Task objective:
Using the data below, return every line that holds the word "screenshot".

[Stored records]

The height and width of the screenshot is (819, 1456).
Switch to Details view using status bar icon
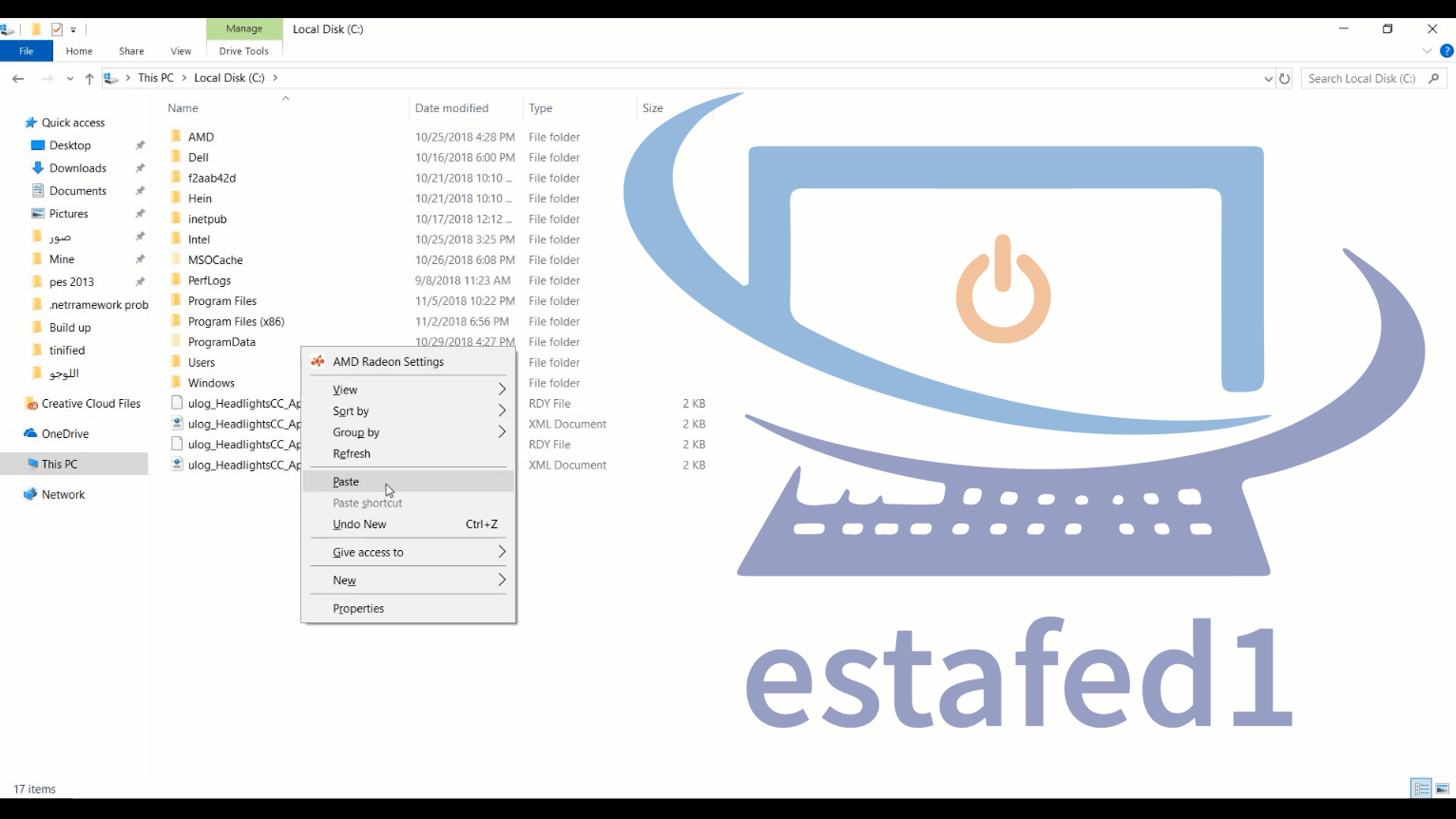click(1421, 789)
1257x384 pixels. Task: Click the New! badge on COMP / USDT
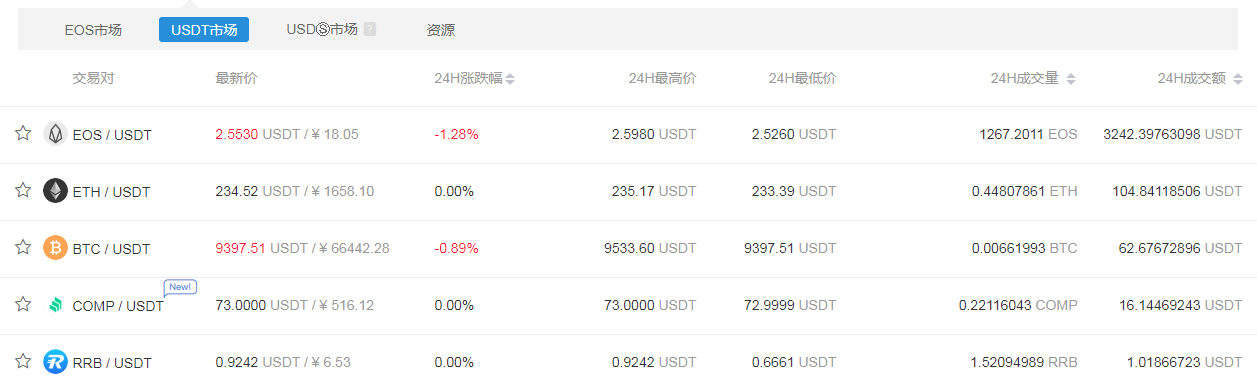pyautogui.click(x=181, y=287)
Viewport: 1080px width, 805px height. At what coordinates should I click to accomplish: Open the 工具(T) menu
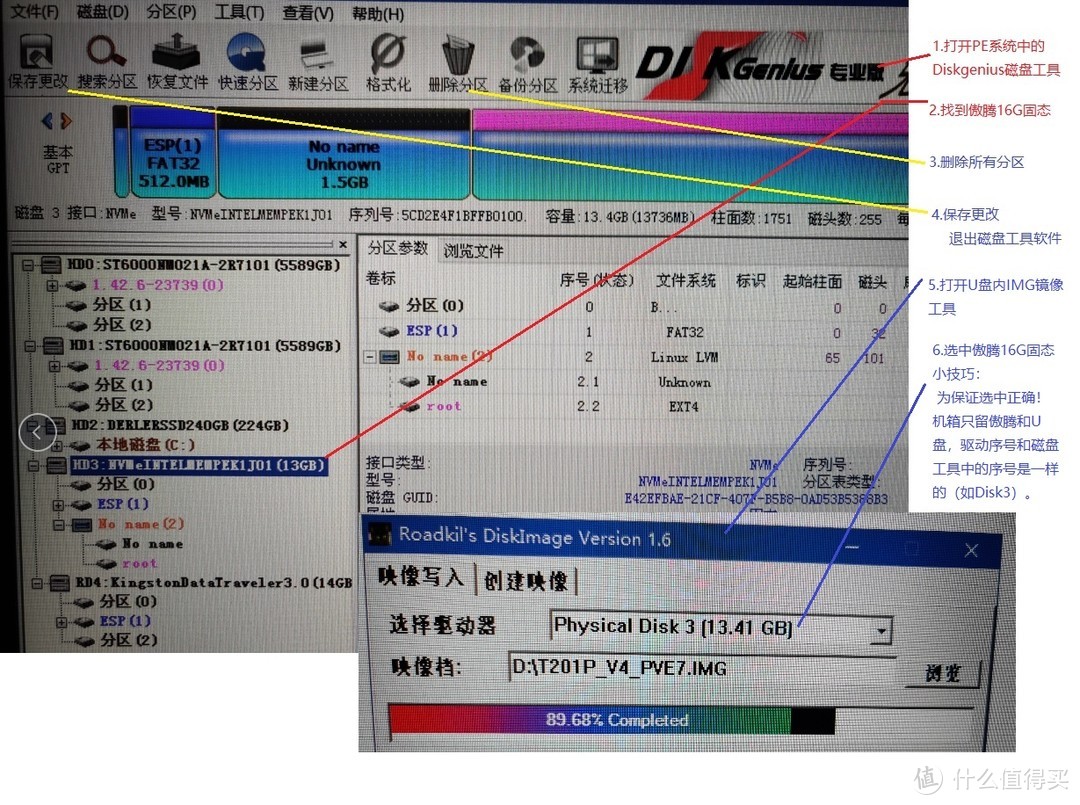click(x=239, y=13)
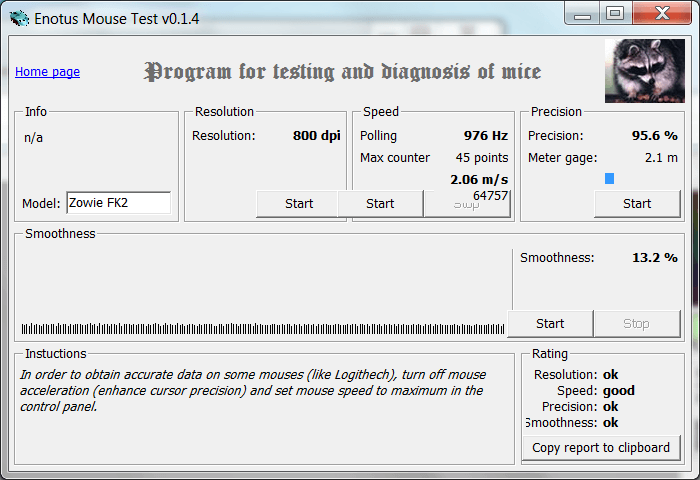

* * *

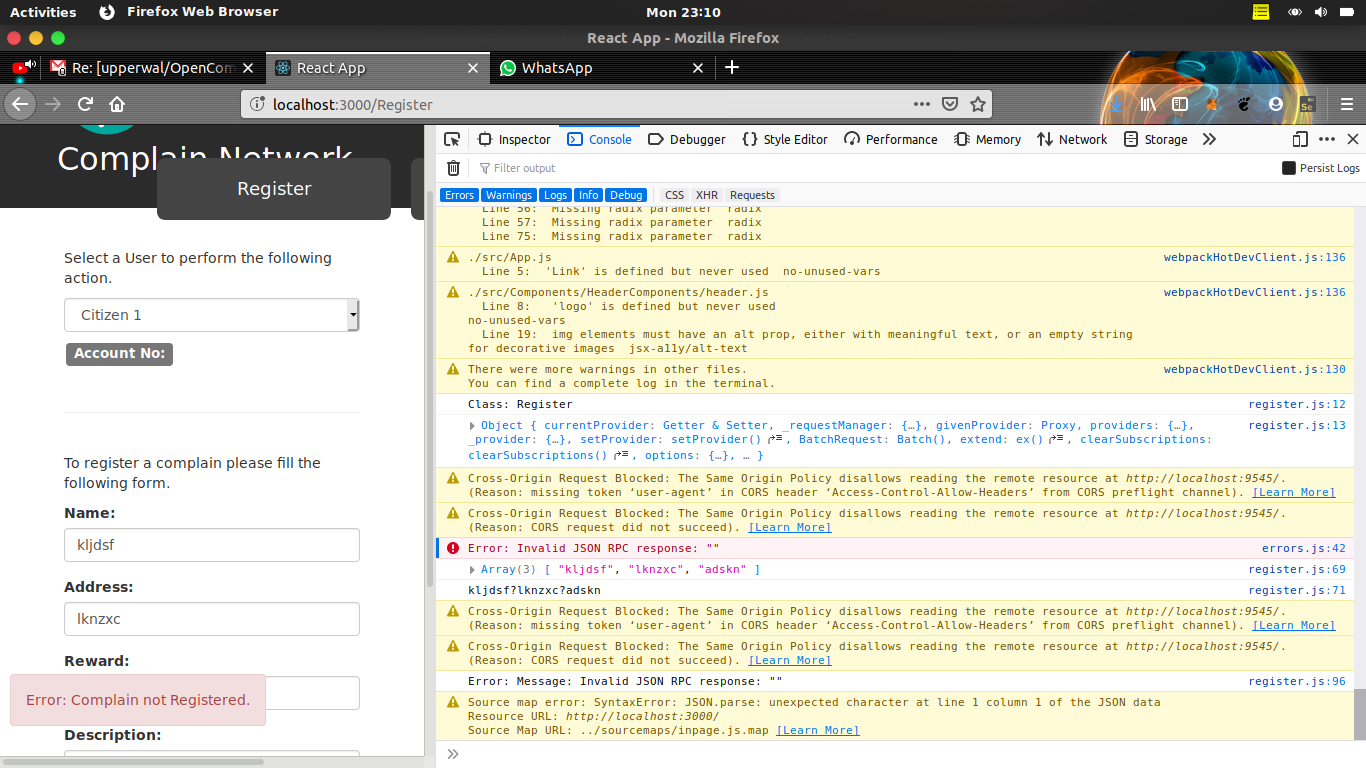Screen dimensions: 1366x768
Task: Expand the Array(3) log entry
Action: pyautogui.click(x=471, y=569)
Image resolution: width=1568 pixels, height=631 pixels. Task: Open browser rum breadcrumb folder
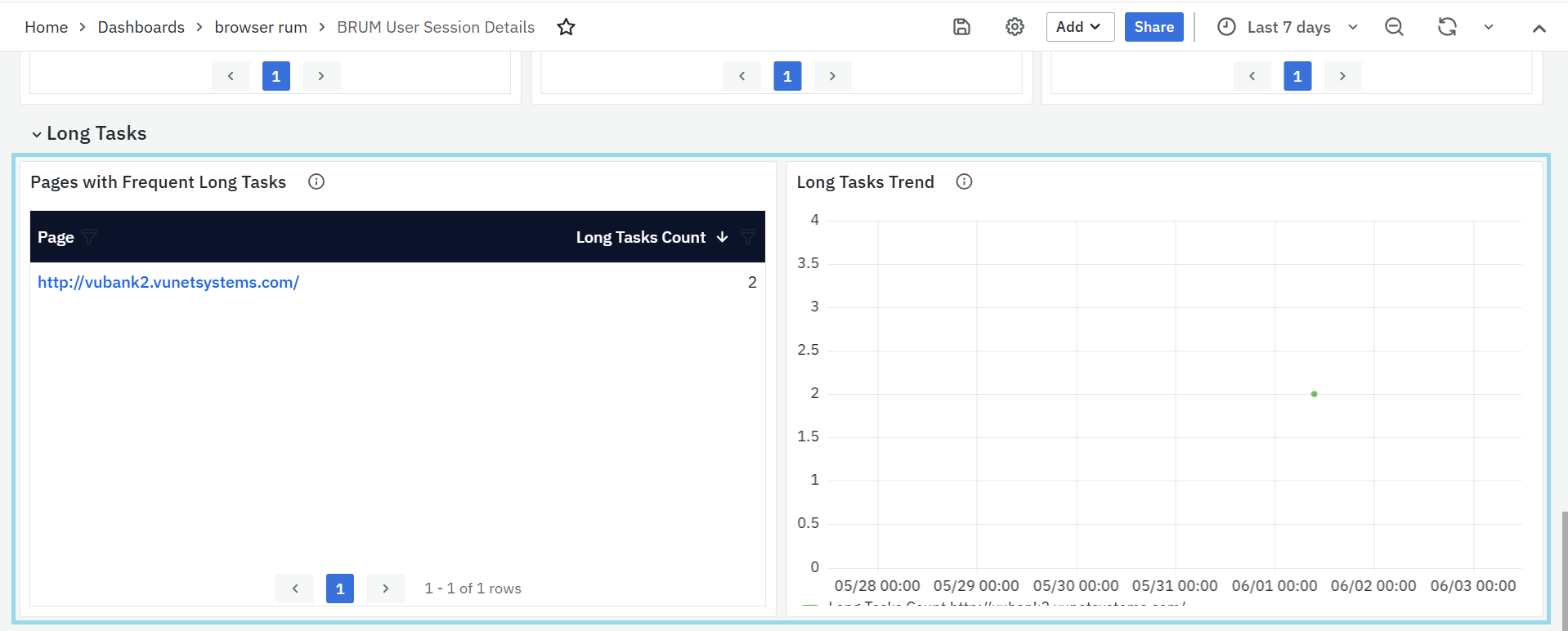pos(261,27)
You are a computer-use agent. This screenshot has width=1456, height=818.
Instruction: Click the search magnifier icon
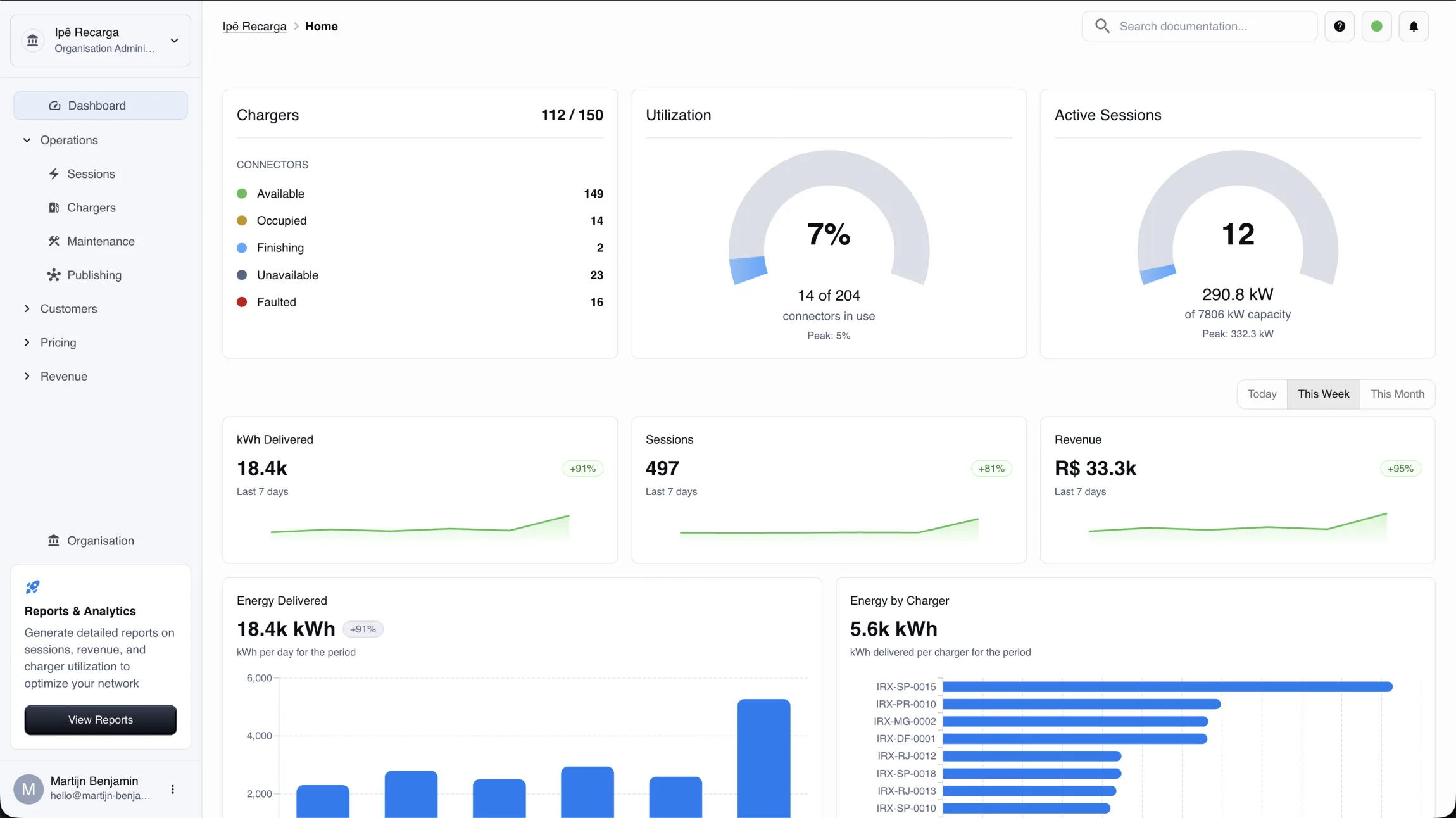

Written solution:
The height and width of the screenshot is (819, 1456).
You are a computer-use agent. This screenshot has width=1456, height=818.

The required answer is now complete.